[Answer] Alzheimer’s Disease case


JY is a 75-year-old man who was diagnosed with mild Alzheimer’s disease (AD) 1 week ago with a Mini Mental Status Exam (MMSE) score of 19. His wife, PY, comes to the pharmacy with her husband’s prescription for donepezil (Aricept), but she believes the doctor made a mistake. She recalls seeing an advertisement for a medication named memantine (Namenda) for use in the treatment of AD. PY asks the pharmacist why the doctor wrote a prescription for donepezil and not memantine.

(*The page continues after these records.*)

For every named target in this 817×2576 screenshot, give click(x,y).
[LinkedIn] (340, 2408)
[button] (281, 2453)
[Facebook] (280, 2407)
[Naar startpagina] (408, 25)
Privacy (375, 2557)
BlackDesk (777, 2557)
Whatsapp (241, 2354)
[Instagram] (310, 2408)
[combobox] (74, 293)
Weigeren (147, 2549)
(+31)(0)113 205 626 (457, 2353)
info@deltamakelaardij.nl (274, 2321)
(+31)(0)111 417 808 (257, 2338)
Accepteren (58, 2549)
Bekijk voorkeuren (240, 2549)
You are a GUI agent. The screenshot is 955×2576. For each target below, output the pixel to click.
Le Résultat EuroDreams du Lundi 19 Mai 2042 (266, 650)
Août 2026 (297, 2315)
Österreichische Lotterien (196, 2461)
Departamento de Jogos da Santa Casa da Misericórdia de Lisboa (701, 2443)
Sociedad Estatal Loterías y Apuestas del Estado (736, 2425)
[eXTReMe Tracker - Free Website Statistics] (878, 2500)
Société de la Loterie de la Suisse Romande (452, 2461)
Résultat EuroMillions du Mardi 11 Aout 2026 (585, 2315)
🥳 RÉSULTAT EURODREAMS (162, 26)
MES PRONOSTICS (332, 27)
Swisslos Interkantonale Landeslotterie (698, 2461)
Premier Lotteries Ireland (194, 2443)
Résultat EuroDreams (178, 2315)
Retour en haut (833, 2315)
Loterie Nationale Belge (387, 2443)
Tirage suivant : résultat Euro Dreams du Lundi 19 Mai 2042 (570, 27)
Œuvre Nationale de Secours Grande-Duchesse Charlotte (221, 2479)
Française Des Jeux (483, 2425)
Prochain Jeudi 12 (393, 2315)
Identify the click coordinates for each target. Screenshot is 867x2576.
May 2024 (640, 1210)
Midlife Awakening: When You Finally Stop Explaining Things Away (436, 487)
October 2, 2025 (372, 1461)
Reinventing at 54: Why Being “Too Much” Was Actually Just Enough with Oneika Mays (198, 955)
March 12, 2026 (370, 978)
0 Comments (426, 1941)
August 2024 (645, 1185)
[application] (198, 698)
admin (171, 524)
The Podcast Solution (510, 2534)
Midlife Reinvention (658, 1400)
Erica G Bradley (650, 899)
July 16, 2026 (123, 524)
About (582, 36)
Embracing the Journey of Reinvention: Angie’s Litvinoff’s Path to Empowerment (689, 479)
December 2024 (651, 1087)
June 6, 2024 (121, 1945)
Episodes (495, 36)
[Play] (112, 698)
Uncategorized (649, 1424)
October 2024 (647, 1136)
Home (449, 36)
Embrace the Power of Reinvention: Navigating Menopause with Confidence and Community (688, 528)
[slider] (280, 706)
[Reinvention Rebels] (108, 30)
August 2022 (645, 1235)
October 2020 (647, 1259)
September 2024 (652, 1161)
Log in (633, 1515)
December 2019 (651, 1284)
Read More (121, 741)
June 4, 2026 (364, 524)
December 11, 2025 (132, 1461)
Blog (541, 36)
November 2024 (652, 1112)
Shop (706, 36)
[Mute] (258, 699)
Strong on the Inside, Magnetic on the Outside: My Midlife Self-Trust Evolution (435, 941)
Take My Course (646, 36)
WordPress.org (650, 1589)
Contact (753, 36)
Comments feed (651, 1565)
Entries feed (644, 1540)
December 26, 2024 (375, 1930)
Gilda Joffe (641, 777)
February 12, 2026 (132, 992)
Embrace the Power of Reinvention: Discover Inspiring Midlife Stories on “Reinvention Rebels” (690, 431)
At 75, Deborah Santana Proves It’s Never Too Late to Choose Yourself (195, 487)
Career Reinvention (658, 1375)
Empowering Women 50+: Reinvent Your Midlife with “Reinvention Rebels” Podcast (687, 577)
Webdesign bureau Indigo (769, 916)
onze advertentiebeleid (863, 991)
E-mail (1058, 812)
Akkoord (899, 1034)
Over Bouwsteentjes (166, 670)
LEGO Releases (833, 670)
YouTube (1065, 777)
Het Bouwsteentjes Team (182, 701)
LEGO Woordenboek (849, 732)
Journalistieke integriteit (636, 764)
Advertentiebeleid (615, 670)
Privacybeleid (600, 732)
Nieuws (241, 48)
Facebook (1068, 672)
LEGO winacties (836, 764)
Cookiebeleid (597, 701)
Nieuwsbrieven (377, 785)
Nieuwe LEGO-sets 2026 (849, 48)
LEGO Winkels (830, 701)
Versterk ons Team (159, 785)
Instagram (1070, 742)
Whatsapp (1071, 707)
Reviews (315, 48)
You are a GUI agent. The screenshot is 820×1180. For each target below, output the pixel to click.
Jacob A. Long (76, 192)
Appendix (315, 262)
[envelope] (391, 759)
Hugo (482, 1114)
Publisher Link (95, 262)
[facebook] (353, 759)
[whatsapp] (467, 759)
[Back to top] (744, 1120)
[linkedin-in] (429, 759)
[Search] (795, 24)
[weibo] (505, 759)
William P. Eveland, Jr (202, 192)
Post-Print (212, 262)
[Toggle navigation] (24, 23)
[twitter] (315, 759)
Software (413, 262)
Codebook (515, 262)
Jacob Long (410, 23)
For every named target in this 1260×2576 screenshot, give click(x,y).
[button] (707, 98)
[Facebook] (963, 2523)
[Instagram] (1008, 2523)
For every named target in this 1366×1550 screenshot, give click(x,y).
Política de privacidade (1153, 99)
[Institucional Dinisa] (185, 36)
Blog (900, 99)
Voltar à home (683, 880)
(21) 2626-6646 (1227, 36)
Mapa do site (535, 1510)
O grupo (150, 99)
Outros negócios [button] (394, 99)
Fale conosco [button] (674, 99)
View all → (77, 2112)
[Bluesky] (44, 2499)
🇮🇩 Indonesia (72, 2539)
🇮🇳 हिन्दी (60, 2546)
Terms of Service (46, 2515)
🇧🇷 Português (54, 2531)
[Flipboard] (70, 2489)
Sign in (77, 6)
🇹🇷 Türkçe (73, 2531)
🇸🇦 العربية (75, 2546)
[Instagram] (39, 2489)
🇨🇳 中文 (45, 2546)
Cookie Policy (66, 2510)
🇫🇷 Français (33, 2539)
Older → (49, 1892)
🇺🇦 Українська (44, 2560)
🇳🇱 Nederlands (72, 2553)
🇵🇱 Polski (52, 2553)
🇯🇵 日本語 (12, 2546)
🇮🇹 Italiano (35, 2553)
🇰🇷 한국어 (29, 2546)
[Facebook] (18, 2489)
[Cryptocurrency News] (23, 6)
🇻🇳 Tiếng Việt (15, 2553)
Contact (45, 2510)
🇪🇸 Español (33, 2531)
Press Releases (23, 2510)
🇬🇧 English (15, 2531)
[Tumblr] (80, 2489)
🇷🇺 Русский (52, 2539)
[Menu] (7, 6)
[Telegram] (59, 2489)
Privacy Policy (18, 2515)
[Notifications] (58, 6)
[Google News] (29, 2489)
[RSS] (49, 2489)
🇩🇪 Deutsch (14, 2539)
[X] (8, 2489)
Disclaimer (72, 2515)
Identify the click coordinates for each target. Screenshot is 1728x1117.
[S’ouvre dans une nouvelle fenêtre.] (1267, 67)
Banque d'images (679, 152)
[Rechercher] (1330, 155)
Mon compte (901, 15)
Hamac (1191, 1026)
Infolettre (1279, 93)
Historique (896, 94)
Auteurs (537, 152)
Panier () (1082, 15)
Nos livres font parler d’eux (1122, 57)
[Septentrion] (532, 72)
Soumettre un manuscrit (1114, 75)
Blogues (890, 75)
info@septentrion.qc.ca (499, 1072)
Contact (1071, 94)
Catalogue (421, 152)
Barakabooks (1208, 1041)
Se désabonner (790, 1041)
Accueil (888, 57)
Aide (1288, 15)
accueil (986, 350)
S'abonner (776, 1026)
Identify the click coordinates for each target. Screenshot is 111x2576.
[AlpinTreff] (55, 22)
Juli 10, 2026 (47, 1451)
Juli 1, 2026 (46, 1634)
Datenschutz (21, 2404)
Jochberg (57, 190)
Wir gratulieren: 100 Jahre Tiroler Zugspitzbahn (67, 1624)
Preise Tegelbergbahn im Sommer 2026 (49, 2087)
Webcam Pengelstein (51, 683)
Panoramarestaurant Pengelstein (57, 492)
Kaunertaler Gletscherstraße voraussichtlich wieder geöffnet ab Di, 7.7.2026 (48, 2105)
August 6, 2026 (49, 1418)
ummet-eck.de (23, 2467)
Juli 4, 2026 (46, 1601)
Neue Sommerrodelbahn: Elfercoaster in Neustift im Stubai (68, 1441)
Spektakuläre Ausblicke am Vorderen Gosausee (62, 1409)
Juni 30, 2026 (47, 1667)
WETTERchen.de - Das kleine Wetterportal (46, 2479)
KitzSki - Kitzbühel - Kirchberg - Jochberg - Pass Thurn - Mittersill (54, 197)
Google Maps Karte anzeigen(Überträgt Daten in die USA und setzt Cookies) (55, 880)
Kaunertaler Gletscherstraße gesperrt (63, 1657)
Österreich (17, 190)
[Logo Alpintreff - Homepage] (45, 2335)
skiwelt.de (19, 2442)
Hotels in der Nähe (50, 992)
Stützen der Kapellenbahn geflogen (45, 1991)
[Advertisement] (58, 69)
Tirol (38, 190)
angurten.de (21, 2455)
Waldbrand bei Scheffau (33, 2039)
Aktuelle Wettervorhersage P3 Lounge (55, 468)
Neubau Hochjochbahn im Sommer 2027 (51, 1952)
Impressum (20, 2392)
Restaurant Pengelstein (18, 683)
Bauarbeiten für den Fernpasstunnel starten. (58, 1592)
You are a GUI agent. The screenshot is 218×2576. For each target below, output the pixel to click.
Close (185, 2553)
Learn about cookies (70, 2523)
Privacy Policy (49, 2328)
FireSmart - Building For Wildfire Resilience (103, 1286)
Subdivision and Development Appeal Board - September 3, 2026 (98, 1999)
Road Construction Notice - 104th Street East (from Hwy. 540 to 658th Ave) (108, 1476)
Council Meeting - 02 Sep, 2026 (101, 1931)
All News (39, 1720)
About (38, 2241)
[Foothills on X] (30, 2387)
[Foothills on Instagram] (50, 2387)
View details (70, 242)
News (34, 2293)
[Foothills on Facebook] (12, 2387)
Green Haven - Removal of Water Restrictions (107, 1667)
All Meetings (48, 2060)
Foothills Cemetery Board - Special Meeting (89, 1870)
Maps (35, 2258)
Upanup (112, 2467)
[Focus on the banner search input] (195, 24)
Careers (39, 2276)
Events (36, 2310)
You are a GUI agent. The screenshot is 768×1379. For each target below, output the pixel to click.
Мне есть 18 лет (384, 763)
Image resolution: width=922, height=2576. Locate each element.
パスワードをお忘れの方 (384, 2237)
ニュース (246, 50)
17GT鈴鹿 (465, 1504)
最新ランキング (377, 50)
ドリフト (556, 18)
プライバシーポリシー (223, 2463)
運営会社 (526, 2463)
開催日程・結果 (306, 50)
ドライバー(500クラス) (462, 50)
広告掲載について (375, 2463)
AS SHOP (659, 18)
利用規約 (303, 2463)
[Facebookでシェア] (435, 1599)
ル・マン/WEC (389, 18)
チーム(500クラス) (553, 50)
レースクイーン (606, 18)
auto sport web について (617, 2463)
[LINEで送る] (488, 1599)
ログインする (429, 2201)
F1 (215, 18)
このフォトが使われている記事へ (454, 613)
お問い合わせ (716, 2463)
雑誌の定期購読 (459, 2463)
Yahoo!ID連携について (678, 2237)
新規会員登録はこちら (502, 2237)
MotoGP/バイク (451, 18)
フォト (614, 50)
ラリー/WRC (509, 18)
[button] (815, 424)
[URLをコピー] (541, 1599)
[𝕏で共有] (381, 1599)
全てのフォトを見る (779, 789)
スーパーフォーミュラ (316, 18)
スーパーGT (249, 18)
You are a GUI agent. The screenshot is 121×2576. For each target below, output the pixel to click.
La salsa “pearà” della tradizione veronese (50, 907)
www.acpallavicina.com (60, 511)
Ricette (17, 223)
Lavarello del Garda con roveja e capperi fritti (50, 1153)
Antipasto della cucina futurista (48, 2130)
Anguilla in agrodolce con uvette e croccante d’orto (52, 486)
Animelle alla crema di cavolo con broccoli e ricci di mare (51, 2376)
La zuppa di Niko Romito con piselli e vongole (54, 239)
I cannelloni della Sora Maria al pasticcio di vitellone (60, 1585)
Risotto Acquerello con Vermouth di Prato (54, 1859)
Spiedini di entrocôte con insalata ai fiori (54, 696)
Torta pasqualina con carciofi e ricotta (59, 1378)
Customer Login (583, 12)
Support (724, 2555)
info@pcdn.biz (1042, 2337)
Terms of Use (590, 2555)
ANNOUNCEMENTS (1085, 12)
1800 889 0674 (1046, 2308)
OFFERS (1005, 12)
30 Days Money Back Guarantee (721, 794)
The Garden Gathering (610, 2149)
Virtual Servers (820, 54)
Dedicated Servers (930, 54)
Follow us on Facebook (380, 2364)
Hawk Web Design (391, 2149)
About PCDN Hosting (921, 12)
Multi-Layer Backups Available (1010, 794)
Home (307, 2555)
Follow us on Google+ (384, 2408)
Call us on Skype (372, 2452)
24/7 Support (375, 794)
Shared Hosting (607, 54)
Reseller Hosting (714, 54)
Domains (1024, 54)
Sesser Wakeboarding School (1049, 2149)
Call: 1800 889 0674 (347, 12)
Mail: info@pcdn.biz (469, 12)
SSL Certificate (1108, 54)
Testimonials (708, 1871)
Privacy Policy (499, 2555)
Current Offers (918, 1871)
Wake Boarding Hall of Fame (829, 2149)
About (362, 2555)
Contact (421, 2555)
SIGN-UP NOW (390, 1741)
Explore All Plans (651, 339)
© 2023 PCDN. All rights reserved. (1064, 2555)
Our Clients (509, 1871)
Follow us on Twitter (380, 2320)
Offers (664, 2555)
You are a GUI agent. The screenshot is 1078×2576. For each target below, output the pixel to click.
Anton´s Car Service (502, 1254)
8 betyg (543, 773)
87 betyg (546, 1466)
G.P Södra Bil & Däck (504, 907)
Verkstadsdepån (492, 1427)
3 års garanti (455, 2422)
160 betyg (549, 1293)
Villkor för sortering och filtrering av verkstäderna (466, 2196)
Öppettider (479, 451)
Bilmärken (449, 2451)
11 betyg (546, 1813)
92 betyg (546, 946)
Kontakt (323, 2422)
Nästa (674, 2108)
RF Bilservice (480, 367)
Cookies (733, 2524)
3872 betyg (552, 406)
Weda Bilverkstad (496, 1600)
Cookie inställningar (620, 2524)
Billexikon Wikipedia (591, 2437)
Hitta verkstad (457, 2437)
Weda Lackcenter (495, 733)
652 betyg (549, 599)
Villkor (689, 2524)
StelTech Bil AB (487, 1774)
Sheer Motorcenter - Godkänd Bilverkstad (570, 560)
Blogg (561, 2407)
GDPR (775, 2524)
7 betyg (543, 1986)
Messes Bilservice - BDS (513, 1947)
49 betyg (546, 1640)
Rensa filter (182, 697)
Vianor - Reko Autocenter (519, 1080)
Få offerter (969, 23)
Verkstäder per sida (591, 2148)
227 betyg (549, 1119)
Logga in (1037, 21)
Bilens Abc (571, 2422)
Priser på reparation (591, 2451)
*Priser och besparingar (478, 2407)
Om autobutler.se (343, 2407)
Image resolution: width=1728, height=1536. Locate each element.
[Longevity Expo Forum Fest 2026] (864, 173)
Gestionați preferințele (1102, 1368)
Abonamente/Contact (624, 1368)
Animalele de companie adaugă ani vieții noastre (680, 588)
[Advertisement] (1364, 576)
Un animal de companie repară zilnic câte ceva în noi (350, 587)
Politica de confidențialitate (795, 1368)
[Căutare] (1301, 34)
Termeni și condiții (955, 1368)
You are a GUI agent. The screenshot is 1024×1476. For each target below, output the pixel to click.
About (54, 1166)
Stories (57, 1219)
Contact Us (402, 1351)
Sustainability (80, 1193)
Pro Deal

How should the pharmacist respond to PY?

Answer: Case One The treatment of AD is based on a patient’s stage of cognitive decline. Various mental status examinations, such as the MMSE, are used in practice to diagnose and monitor a patient’s disease course. The MMSE is an 11-item test with a maximum score of 30 that quantifies a patient’s orientation, registration, attention, calculation, recall, and language. Mild cognitive decline is classified by an MMSE score of >18, moderate cognitive decline as a score of 10 to 18, and severe cognitive decline as a score of <10.

Medications used to treat the cognitive symptoms of AD include the cholinesterase inhibitors donepezil, rivastigmine (Exelon), and galantamine (Razadyne), and the N-methyl-D-aspartate receptor antagonist memantine. Donepezil is FDA-approved to treat all stages of AD, rivastigmine and galantamine are approved to treat mild to moderate stages, and memantine is approved to treat moderate to severe stages. Current treatment guidelines recommend that cholinesterase inhibitors be offered to patients with mild to moderate AD.

The pharmacist should reassure PY that donepezil is an appropriate medication considering her husband’s MMSE score, the drug’s approved indication, and AD treatment guidelines.